El 31 de enero del año pasado se detectaba el primer caso de coronavirus en España. En Cataluña eso sucedió el 25 de febrero. Desde entonces, han pasado 12 meses en los que, de una u otra forma, en mayor o menor intensidad, nos ha cambiado la vida a todos.

Irene Esteban, paciente con covid persistente

«He cambiado mi percepción de la existencia: antes perdía mucho el tiempo escuchando cosas que no me importaban, haciendo cosas que no quería hacer y estando con gente que no quería estar y me he dado cuenta que tengo que estar más conmigo misma y con la gente que quiero, que mi vida tiene más sentido y que se lo tengo que buscar, que he de ser más consciente de todo y escuchar más a mi cuerpo, porque nosotros somos responsables de nuestra felicidad y hemos de aprender a estar y a fluir», comenta Irene Esteban, madre de tres niños -de 3, 6 y 8 años- y profesora e investigadora del Departamento de Economía y Empresa de la UOC que, con solo 43 años, lleva ya un año luchando contra los síntomas de un covid persistente.

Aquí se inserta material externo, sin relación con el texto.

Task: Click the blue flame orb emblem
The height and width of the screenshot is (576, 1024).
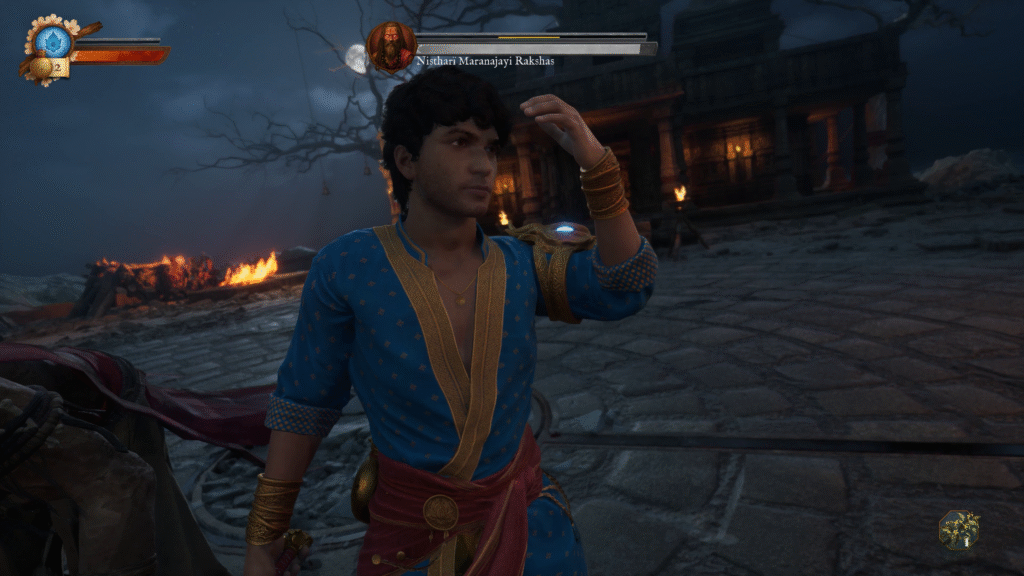Action: click(x=53, y=41)
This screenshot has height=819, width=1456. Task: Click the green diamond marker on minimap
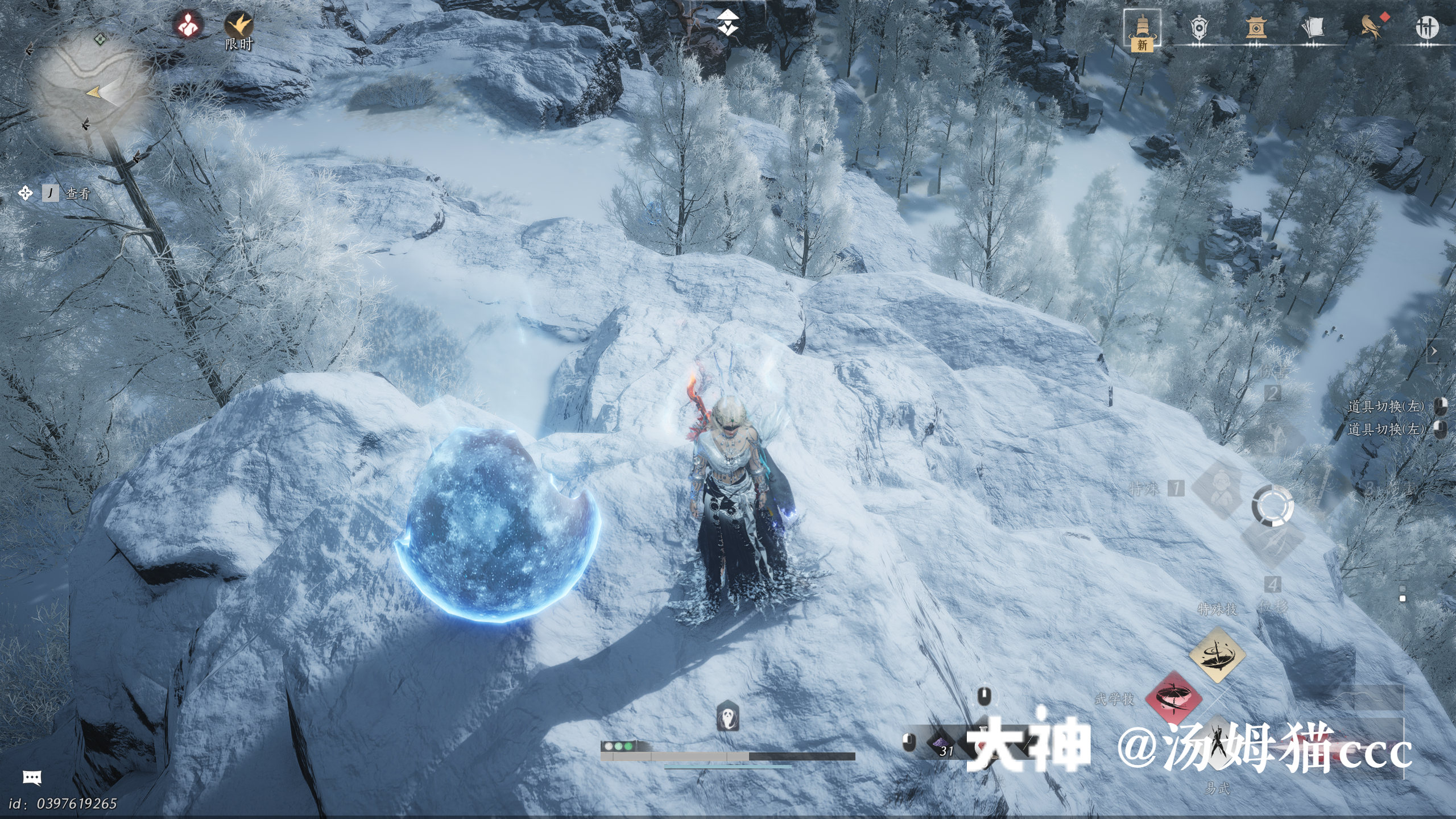[x=100, y=39]
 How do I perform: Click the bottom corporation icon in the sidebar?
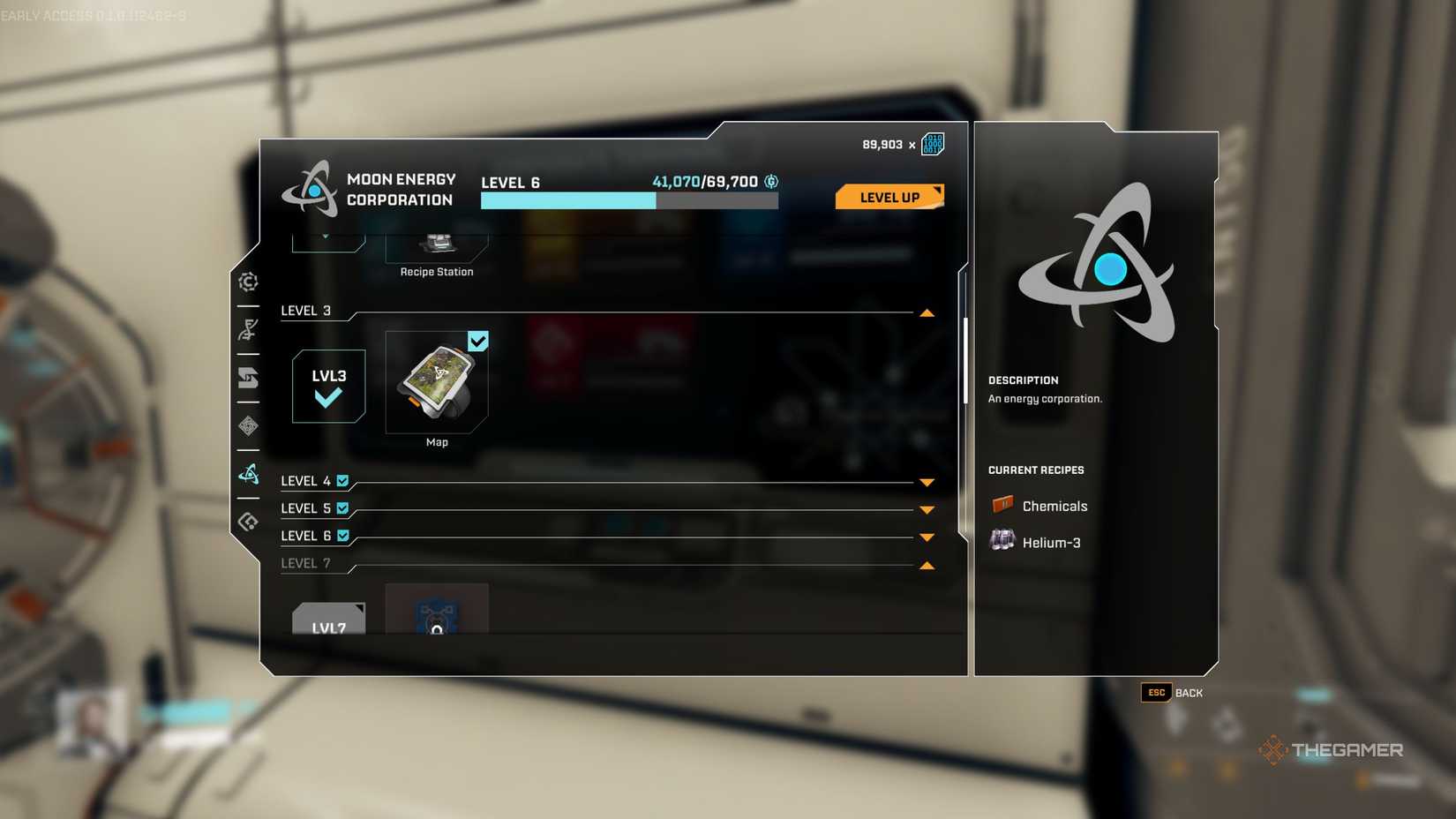(x=248, y=521)
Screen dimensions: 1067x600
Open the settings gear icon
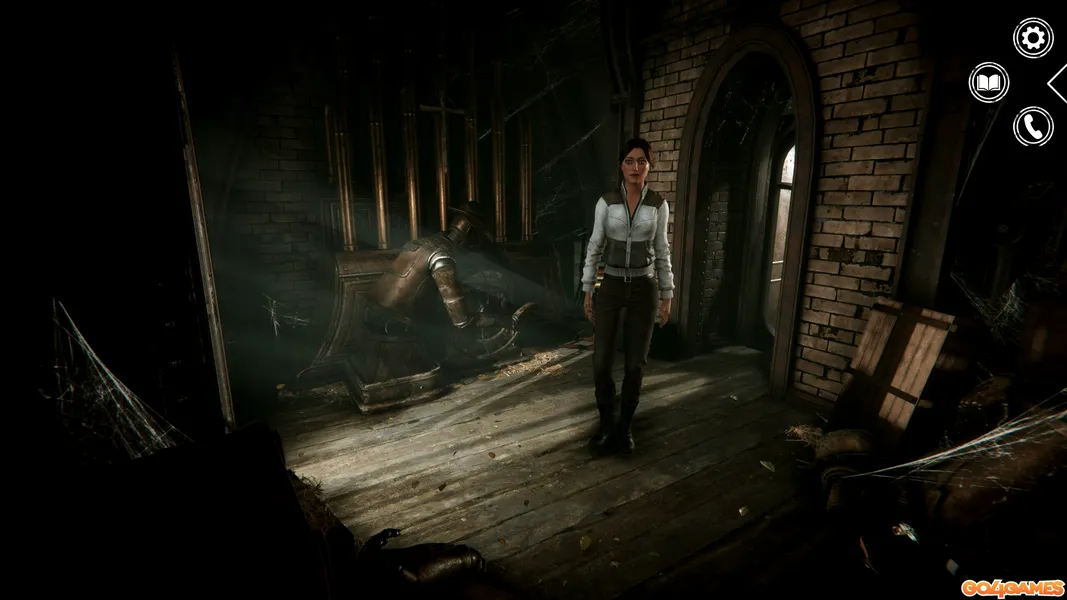1033,38
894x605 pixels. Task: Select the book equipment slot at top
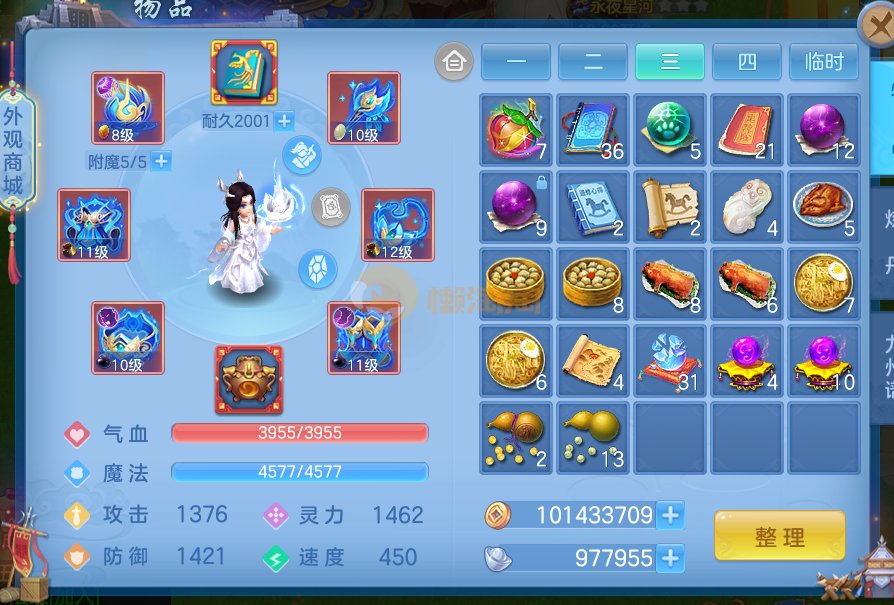[x=244, y=72]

«El 13 de marzo tuve los primeros síntomas. Tenía dolor de garganta, malestar...era como un virus. A la semana, me hice la PCR y di positivo y entonces los síntomas pasaron a ser como los de unas anginas y, después, los de una gripe», recuerda Irene, quien asegura que «era el gripazo más grande de mi vida». «No podía moverme de la cama, tenía dolor muy fuerte en todo el cuerpo y una opresión brutal en el percho que apenas me permitía hablar. De repente había unos días que me encontraba un poco mejor, pero después volvía a estar fatal. Estuve como 60 días con fiebre, pero cuando iba a urgencias, pese a que me decían que tenía neumonía, no me ingresaban porque decían que estaban saturados», explica.

Hacia los meses de verano, Irene empezó a encontrarse algo mejor, incluso se vio con fuerzas de salir ya de su habitación, pero «estaba mal, no tiraba». Por entonces, ella ya no era positiva ni contagiaba, pero seguía con síntomas y muchas molestias. «Los médicos me llegaron a decir que fuera a visitar a un psicólogo, pero yo sabía que no era algo mental. Me pasaba las tres cuartas partes del día en la cama, con cansancio extremo y presión en el pecho, dolor muscular, falta de memoria», recuerda Irene, quien después del verano ya empezó a encontrarse mejor. «He tenido muchos síntomas diferentes a lo largo del año, pero a partir de octubre se me fueron la mayoría y perduró el cansancio y el dolor en la caja torácica, era como si llevara dos garrafas de 5 litros de agua en los pulmones».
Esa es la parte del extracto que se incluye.